→ Extrait de la page
+ + + +

Le poivre est universel. À travers le monde, sur toutes les tables, il fait partie de notre quotidien. Si bien que l’on a tendance à oublier combien il est précieux », regrette Olivier Derenne, propriétaire du Comptoir des Poivres. Pourtant, son parfum à lui seul est une invitation au voyage. Un voyage sensoriel qui nous transporte à l’époque où les navires bravaient les flots, les cales chargées d’épices et du précieux or noir.

+ + + +

→ Données fournies
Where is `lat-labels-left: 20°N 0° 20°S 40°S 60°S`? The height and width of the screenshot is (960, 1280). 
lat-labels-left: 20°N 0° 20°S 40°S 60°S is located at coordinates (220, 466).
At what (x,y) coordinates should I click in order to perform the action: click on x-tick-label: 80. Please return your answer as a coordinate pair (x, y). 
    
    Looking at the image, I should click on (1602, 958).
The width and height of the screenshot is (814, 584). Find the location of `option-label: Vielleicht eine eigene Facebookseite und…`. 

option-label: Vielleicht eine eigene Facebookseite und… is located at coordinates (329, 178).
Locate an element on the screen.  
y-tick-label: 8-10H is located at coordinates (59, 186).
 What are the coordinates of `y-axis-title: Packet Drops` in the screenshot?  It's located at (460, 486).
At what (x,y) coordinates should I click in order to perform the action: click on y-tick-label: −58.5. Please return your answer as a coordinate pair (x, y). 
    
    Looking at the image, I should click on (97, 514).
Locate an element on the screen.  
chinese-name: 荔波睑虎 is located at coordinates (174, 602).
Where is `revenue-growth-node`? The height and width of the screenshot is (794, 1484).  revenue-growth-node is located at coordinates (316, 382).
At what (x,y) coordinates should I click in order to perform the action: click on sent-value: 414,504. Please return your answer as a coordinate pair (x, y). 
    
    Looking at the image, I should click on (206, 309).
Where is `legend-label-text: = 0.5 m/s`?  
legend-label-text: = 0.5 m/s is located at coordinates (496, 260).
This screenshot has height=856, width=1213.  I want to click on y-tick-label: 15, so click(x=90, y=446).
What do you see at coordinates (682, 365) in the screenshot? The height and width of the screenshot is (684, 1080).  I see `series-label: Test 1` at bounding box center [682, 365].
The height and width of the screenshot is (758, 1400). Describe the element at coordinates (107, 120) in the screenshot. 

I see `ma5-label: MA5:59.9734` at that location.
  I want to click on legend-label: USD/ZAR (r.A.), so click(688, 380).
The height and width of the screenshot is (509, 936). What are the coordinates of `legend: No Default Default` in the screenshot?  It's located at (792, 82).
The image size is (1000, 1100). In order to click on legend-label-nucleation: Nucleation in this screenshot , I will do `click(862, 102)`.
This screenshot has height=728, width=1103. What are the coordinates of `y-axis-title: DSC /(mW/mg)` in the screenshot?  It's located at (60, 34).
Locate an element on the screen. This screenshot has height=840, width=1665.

+ + + +

→ Tâches demandées
a) Indiquez si chacune des affirmations suivantes concorde avec l'extrait sur le poivre, en répondant par oui ou par non et en citant à l'identique les mots de l'extrait qui permettent de trancher.
(i) Olivier Derenne est le propriétaire du Comptoir des Poivres.
(ii) Le poivre ne se trouve que sur quelques tables dans le monde.
(iii) Le parfum du poivre est présenté comme une invitation au voyage.
b) Répondez brièvement à ces questions à partir de l'extrait sur le poivre.
(i) Qui est le propriétaire du Comptoir des Poivres ?
(ii) De quoi les cales des navires étaient-elles chargées ?
(iii) Comment le voyage évoqué par le parfum du poivre est-il qualifié ?
c) Transcrivez fidèlement le passage de l'extrait sur le poivre qui va de « Le poivre est » à « précieux or noir. », ces deux bornes comprises.

→ Réponses par tâche
a)
(i) Oui : « propriétaire du Comptoir des Poivres ».
(ii) Non : « sur toutes les tables ».
(iii) Oui : « son parfum à lui seul est une invitation au voyage ».

b)
(i) Olivier Derenne.
(ii) D'épices et du précieux or noir.
(iii) Il est qualifié de voyage sensoriel.

c)
Le poivre est universel. À travers le monde, sur toutes les tables, il fait partie de notre quotidien. Si bien que l’on a tendance à oublier combien il est précieux », regrette Olivier Derenne, propriétaire du Comptoir des Poivres. Pourtant, son parfum à lui seul est une invitation au voyage. Un voyage sensoriel qui nous transporte à l’époque où les navires bravaient les flots, les cales chargées d’épices et du précieux or noir.